The issue was whether the legal doctrine of res judicata prevented Ako from
pursuing the second claim. Res judicata prevents people from re-litigating
cases (or issues in cases) on which there has already been a decision by a
court or tribunal.

A previous case suggested that once a tribunal claim is dismissed on
withdrawal by the applicant, it cannot be raised again (Barber v Staffordshire
County Council [1996] ICR 379).

In Ako’s case, however, the Court of Appeal held that she should be
permitted to proceed with her second claim. The key point was that she had not
intended to abandon her claim altogether by withdrawing the first application.
Rather, she wanted to discontinue the proceedings so she could reframe her
application correctly.

The court said that the position was similar to that in another recent case,
Sajid v Sussex Muslim Society [2002] IRLR 113, in which res judicata was held
not to apply. In that case, the applicant had withdrawn an employment tribunal
complaint for breach of contract but expressly reserved the right to reissue
the claim in the High Court.

The main point to come from these cases is that the reason applicants
withdraw complaints is the critical factor in determining whether they are
blocked from issuing fresh proceedings.

Employer not liable for racist comment
Haringey Council (Haringey Design Partnership Directorate of Technical
& Environmental Services) v Al-Azzawi – EAT, IDS Brief 703, p7

Al-Azzawi was an architect of Iraqi Arabic origin employed by Haringey
Council. He complained that, at a discussion about an upcoming quiz evening, a
colleague had referred to ‘bloody Arabs’ whom he claimed had disrupted the
event the previous year. Having investigated the matter, the council gave the
colleague a written warning for misconduct that stood for two months, and made
him write an apology to Al-Azzawi.

Al-Azzawi subsequently brought a complaint of race discrimination alleging,
among other things, that the council was liable for the racist remark. The
tribunal upheld this part of the claim and awarded £8,000 compensation.
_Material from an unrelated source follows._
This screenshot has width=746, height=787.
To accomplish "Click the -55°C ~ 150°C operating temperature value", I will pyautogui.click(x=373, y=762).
On the council’s appeal, the EAT said the issue was whether the council had
taken such steps as were reasonably practicable to prevent the discriminatory
comment. The tribunal had wrongly focused on events after the incident – that
is, the disciplinary process and what was thought to be a lenient penalty.
According to the EAT, these matters were irrelevant to the question of the
council’s liability.

The tribunal had in fact found that the council had a comprehensive equal
opportunities policy in place and had provided training courses on racial awareness
for its employees (including the wrongdoer in question).
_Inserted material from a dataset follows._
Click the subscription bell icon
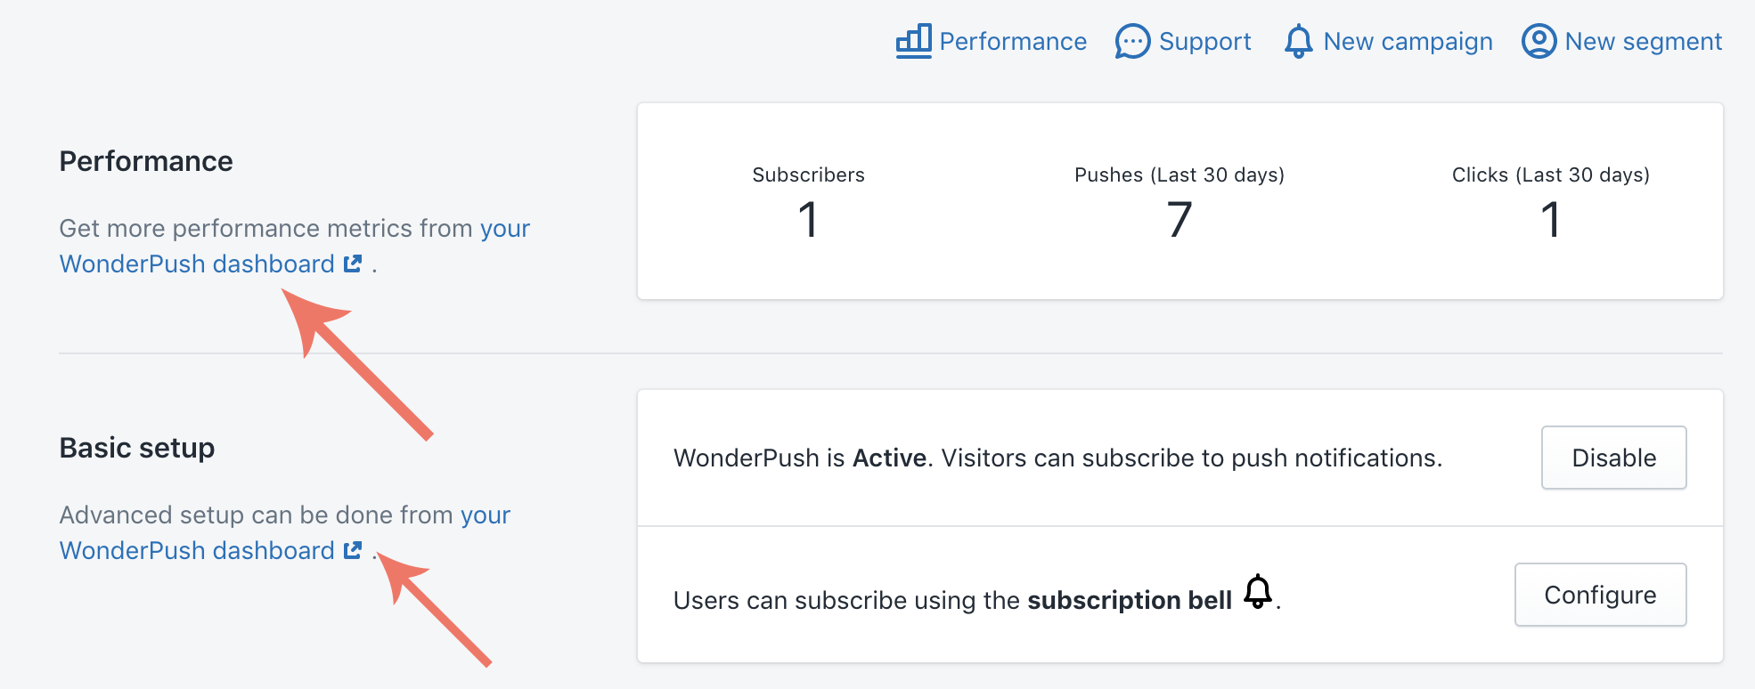Viewport: 1755px width, 689px height. tap(1258, 591)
Moreover, the tribunal had expressly stated that the council had done more
than pay lip service to the issue of racial equality. The EAT concluded that
the council had taken all reasonable steps to prevent the racist remark and so
could not be held liable for it.

This decision provides a useful reminder of the practical measures that
employers need to have in place to avoid ‘vicarious’ liability for
discriminatory acts by their employees under the Race Relations Act 1976.